Her 10th grade science classroom was finally ready for the first student day at North Lansdale High, and it looked even better than she had envisioned it. She had just taken half a dozen pictures of her amazing bulletin boards to post on Facebook later that evening.

Digging through her purse on her way down the hall, she was startled to find that she had no cash. Then she remembered that she had stuffed the change from a twenty into her side pocket at the gas station. She paused to count the wadded bills, being all too well aware that she had spent nearly a thousand dollars on a professional wardrobe—most of it charged to her credit card.  She couldn’t wait to start wearing it.

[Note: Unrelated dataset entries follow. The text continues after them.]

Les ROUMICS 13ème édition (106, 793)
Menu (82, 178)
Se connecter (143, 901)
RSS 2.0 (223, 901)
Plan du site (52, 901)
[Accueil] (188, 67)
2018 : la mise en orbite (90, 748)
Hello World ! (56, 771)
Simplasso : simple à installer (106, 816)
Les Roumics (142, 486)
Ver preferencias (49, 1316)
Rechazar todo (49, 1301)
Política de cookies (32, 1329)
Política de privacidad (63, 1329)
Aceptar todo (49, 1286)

I need to make a hairdressing appointment, …and install that software on my laptop. She loved making lists and preparing for her first semester as a teacher required the longest, most detailed list she had ever made.  By now she was borderline euphoric to know that the end was in sight.

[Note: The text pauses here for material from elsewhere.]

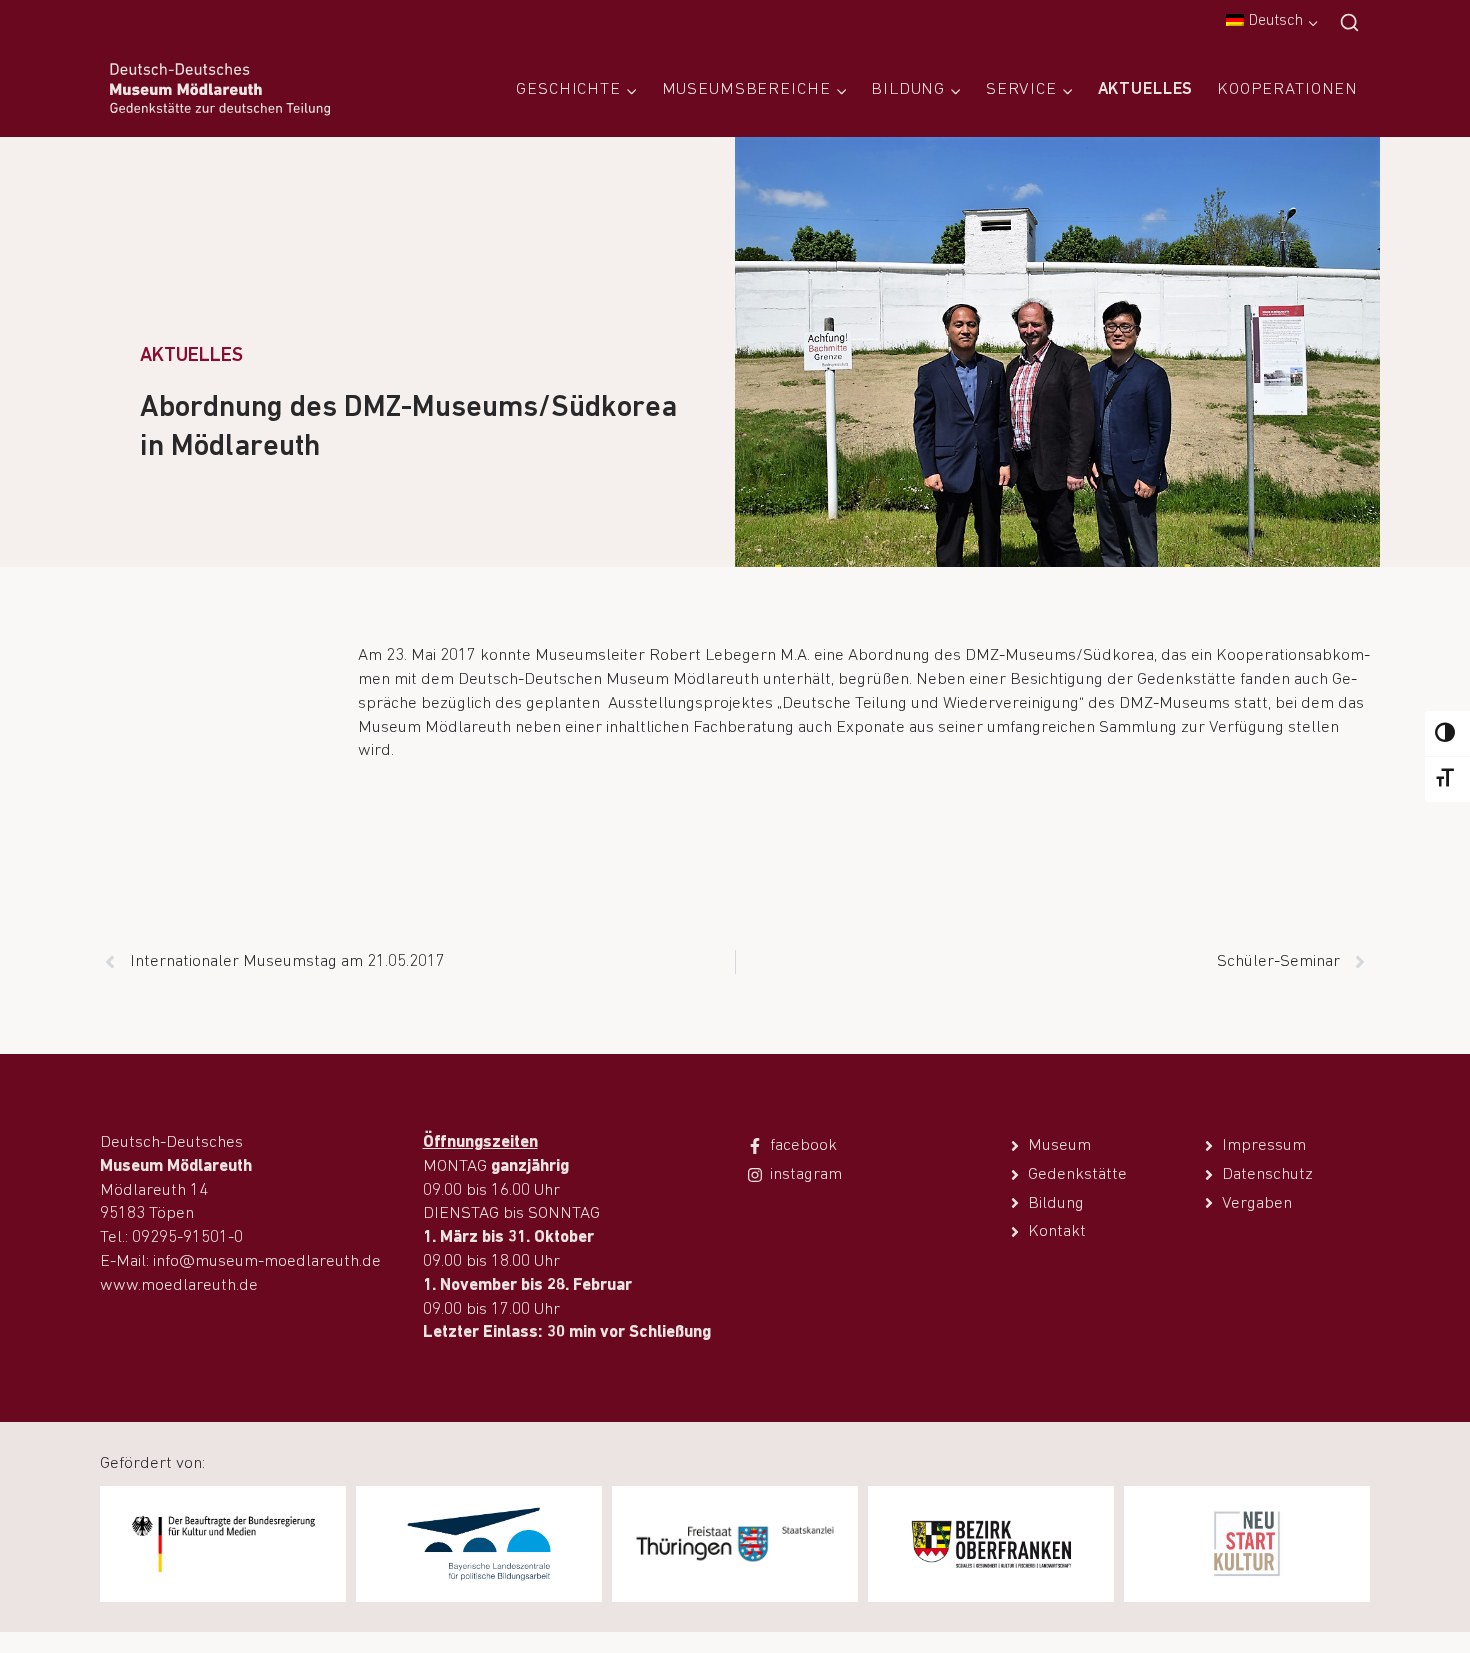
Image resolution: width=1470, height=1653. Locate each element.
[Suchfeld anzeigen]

The moment she passed the Principal’s Office, Dr. Keller stepped out into the hall. “Ms. Moreno,” he said. “I need to speak with you.” 

She felt the twinge that all new employees feel when being summoned by a boss, though she knew that she was on top of things and it was all going well.

“Yes?” she said, passing through the door that he held open for her.

“I’ve reviewed your Semester One Syllabus…”


“For the most part, it looks good; but there are a few issues that we need to discuss.”

“Of course.”

“I know that you’re a first year teacher, so let me assure you that this is normal. Every first year teacher…and in fact, some of the seasoned ones…well…let’s just say that it’s rare for any new syllabus to be approved right off the bat with flying colors.”

“Yes. I understand.”

“Everything, in general looks pretty good. It’s obvious that you’ve studied and adhered to the District Curriculum Standards. You appear to have everything covered. It’s just that there are some…particulars… that go with North Lansdale High.”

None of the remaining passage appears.